Ora che ho avuto tempo per metabolizzare vi racconto la scenetta vissuta qualche settimana fa all’ospedale di Fano.
Dovevo fare le lastre alla schiena, e appena entro nell’ambulatorio il tecnico mi guarda sbalordito, e chiede “ma tu sei in carrozzina?”.
“Sì, qualche problema?!”.
“Stamattina si è rotta la pedana per salire nel macchinario, quindi devi tornare un altro giorno”.
Capite bene che mi sono infuriata come fossi alla finale mondiale dei 200m sl tra un’ungherese e una statunitense, ma ho tentato di mantenere il mio stato di flow fino alla fine, o non ne saremmo usciti.
“Calma, innanzitutto non torno qua un’altra volta perché non ho mattinate da buttare via, secondo adesso troviamo una soluzione perchè ho sempre fatto le lastre seduta su uno sgabello, quindi non vedo perché qua non dovrebbe funzionare”.
Continua a fissare la ricetta della radiografia, infastidito dal fatto che io non stia in piedi, ma alla fine dice “ok proviamo”.
Mi siedo in bilico su una sedia, il tecnico continua a gingillarsi guardandosi intorno e mi chiede “stai comoda?”.
Io spazientita “magari se ci diamo una mossa torno a sedere nella mia comoda carrozzina”.
Ragazzi, si è alzato tre volte per andare a controllare che le porte fossero chiuse!

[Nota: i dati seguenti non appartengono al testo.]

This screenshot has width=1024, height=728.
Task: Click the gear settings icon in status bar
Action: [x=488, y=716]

Alla fine dice “no non si può fare il macchinario non arriva alla tua schiena, quindi devi andare all’ospedale di Sassocorvaro”.
Ormai prendo fuoco dalla rabbia “possibile che non trova una soluzione invece di dirmi di andare via? Devo tornare all’ospedale di Urbino dove sono molto più competenti?”.

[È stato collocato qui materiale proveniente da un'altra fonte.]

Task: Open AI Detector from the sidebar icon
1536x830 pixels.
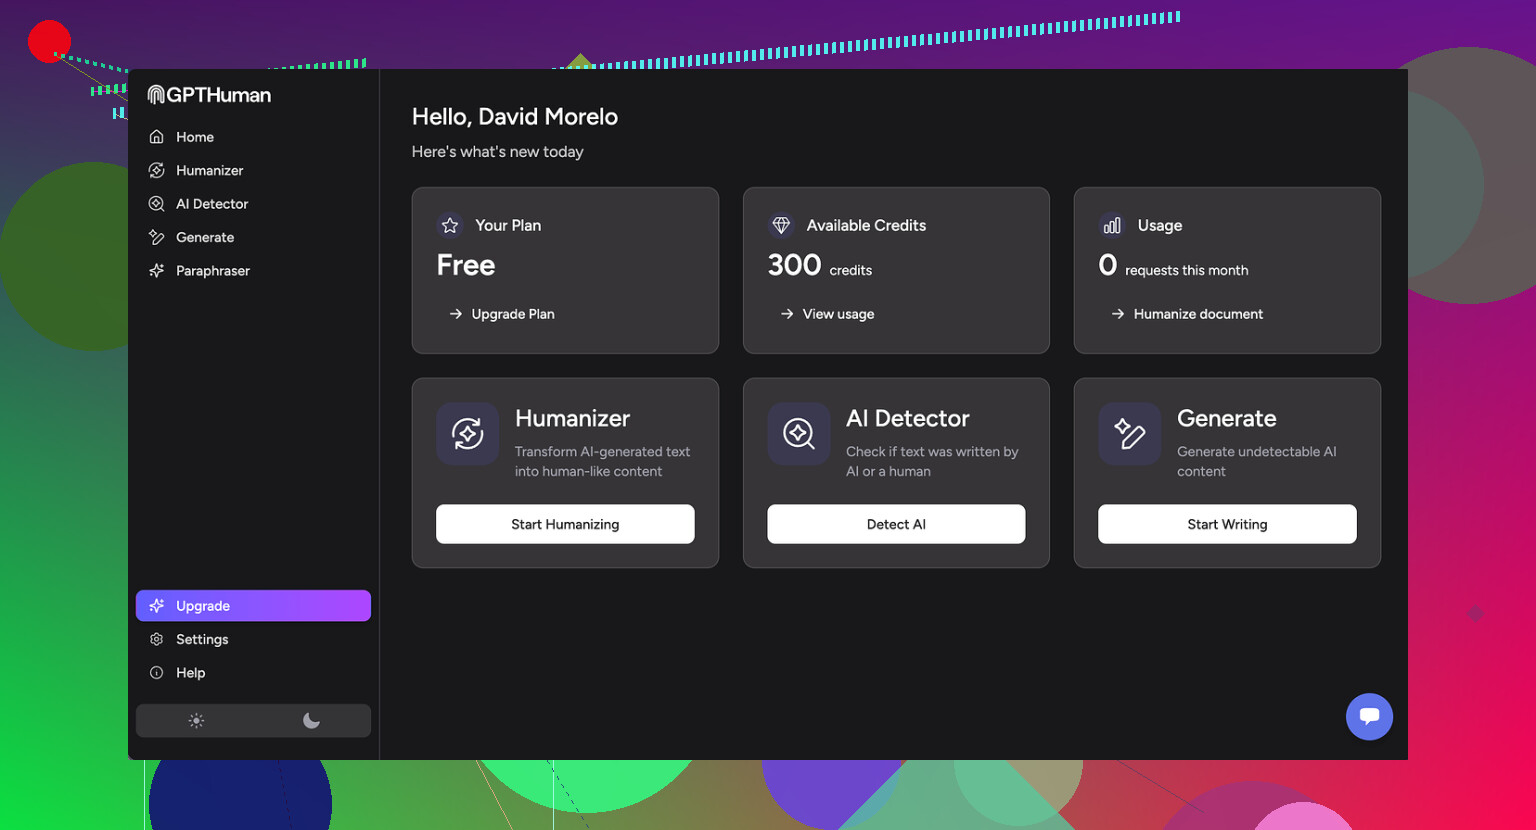Action: pyautogui.click(x=157, y=203)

Alla parola competenza gli si accende una lampadina e chiama un collega evidentemente più esperto che gli suggerisce di girare semplicemente la macchina in modo che arrivasse più in basso.
Sono tornata a casa amareggiata avendo constatato che a volte un ospedale è il posto più distante dalla disabilità e dal prendersi cura delle persone.
E’ fondamentale cambiare la prospettiva perché spesso i problemi sono risolvibili con un’ottica differente.